If the deforming force is progressive, it might injure the axon within the endoneural tube of the nerve with intra-neural scarring and fibrosis resulting in axonotmesis. The outcome of axonometsis is variable, depending on the magnitude of the intra-neural injury4. Neurotmesis is uncommon in tardy ulnar nerve palsy.
The recovery of the ulnar nerve will depend on the severity of the nerve injury pre-operatively and the correction of the deformity after surgery. Most authors recommend anterior transposition of the ulnar nerve to release the tension. This can be done with or without correcting the cubitus valgus deformity1, 2, 3. Mortazavi et al found that not all patients in his series showed improvement of ulnar nerve symptoms after the anterior nerve transposition2. Kang et al reported similar findings as the recovery of the nerve differed even after anterior transposition1.

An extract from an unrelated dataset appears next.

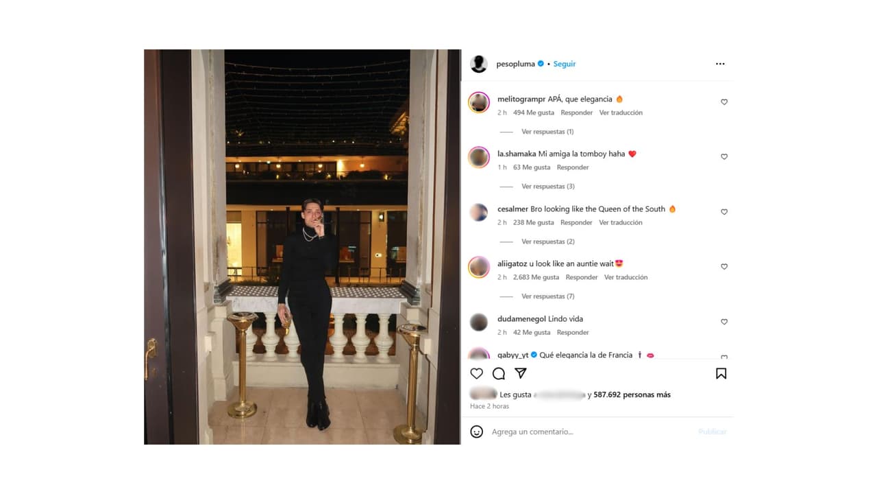Like the comment by aliigatoz
This screenshot has height=494, width=877.
pos(724,267)
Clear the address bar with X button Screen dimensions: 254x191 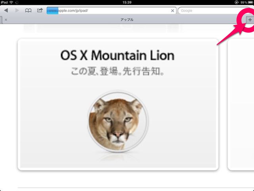pos(173,11)
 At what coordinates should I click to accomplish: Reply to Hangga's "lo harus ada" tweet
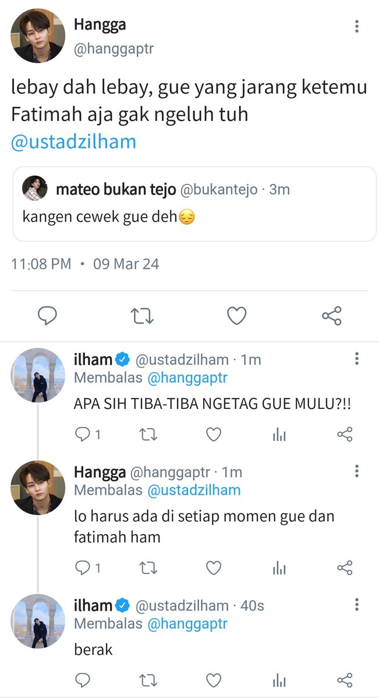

We treated our patient without transposing the ulnar nerve anteriorly as we believed that correcting the valgus deformity with a closing-wedge osteotomy would relieve the tension on the ulnar nerve. Furthermore, the anterior transposition of the ulnar nerve could lead to an iatrogenic injury of the nerve5. We have shown that nerve recovery in our patient did occur, but it was incomplete six years after surgery. The injury was most probably an axonotmesis, and long-standing nerve stretching before surgery contributed to the outcome of the nerve recovery.
The nerve conduction and electromyography studies five years after the surgery was consistent with a chronic re-innervation process of an isolated left ulnar neuropathy at the elbow with partial recovery. However, there was no further clinical improvement in neurological recovery at the six years follow-up.
In conclusion, the correction of the cubitus valgus deformity at the CORA with 30° medial closing wedge osteotomy released the tension on the tethered ulnar nerve without requiring an anterior transposition of the nerve. The 30° correction also allowed recovery of the nerve with no restriction in the hand function.
Conflict of Interest
The authors declare no potential conflict of interest.